Weird, do you know what kind of characters are in the values you are writing? Looks like control codes. Sounds like they are not allowed in XML 1.0 even as entities. So that behavior is probably 'right' in that there is no right way to represent what you are outputting. Woodstox can be configured to replace invalid chars with something else but I don't know if that helps users in general as you probably don't want to throw them away - or, indeed, if you do, you can do that manually.

eubnara commented 3 years ago

@srowen Thanks for reply. In hex, it was just 00. If I write the same data in json, there is no error like this. If I cannot sure which row or column has invalid chars, I have to check whole rows and columns. Isn't it uncomfortable?

I think it would be helpful if there is an option to ignore/replace some invalid chars.

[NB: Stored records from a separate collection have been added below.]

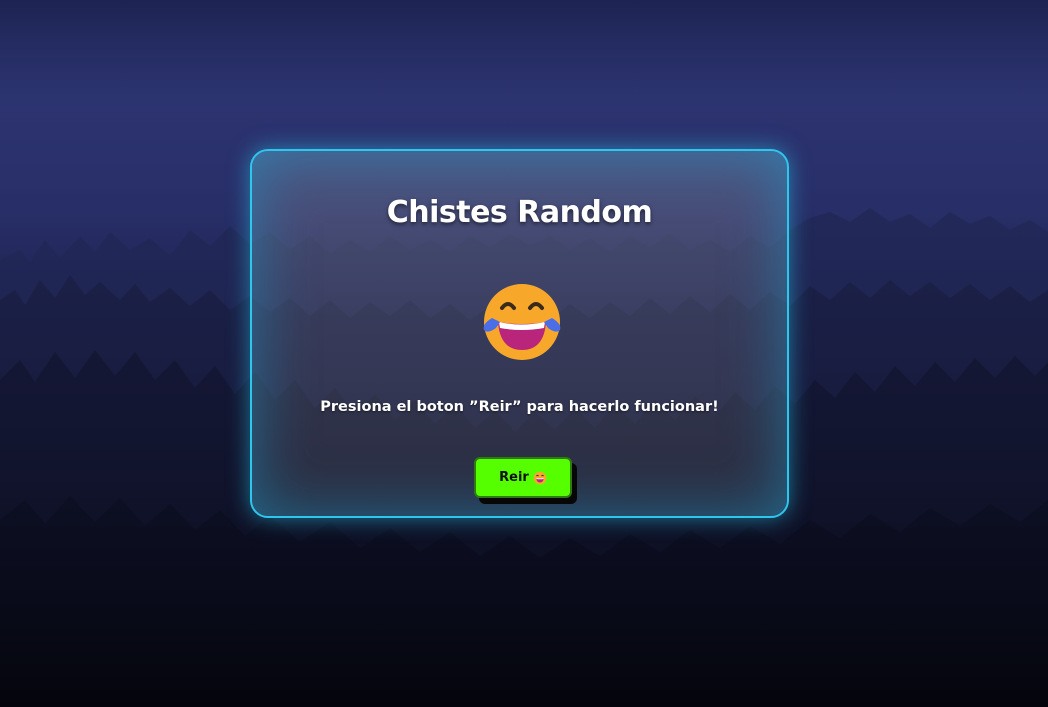 This screenshot has height=707, width=1048. What do you see at coordinates (520, 212) in the screenshot?
I see `card-title: Chistes Random` at bounding box center [520, 212].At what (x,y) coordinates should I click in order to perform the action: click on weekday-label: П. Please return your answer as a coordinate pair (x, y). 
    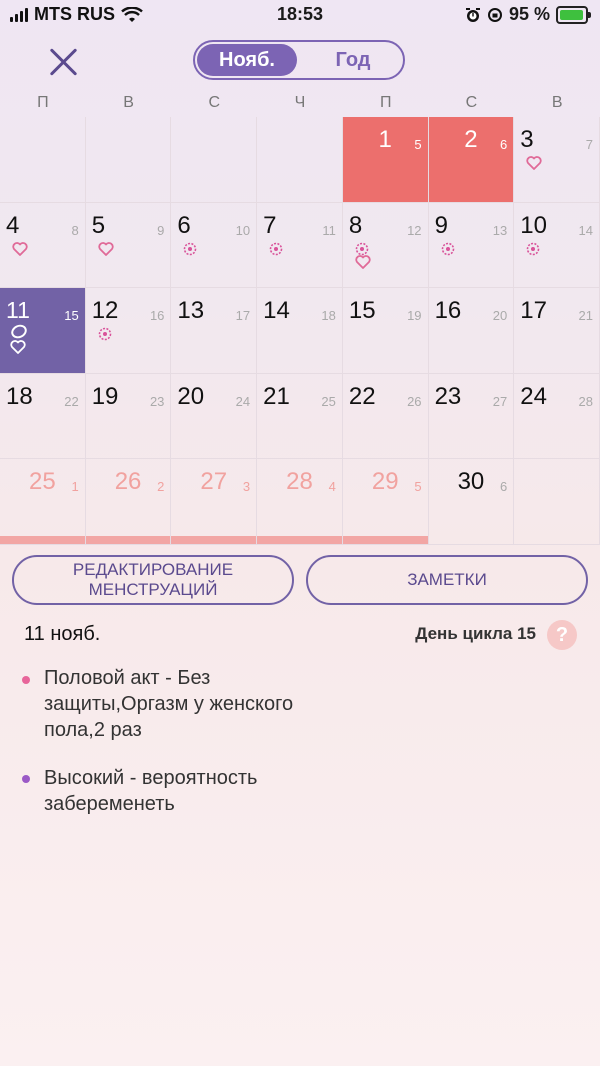
    Looking at the image, I should click on (386, 102).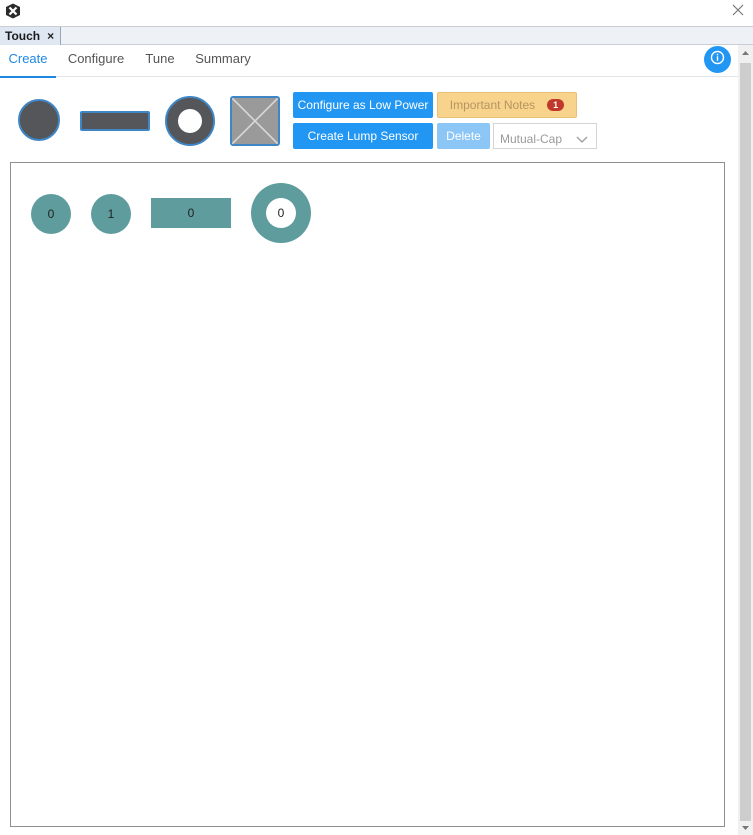  I want to click on close-icon, so click(738, 10).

srowen commented 3 years ago

XML is not JSON and has different rules. There might be a way to tell the writer to use XML 1.1 rules which apparently has encodings for these characters. Or maybe a CDATA element is appropriate here, not sure. But what are you writing that has odd control codes in it - are you sure that's expected? Just checking if you're say trying to write some binary data here.

eubnara commented 3 years ago

@srowen I read data from mysql through jdbc. There are some invalid characters. However, I don't have permission to change it. I just can read it.

mysql data -> dataframe in spark -> xml in hdfs

I'm trying to write xml through spark-xml library.

It is not expected and I just want to ignore those invalid characters.

srowen commented 3 years ago

Are you sure it's text? I just want to make sure you're not trying to encode binary data, which will fail for other reasons. If you can't write these chars in XML, it sounds like you have to drop them, which you're doing. I think it's not wrong to say, do it in your code, because that's a pretty unusual situation if you're correct.

eubnara commented 3 years ago

@srowen I got it. Thanks for reply. It was not valid text. It is 00 in hex code. (Maybe just two zeros in binary? I don't know why data producer makes this wrongly.) I just want my spark application won't fail even though there are invalid characters as writing in other formats. (e.g. just text or json or parquet etc.) If it may violate xml standards, I understand and just do some workaround.

Again, thanks for your reply and advices.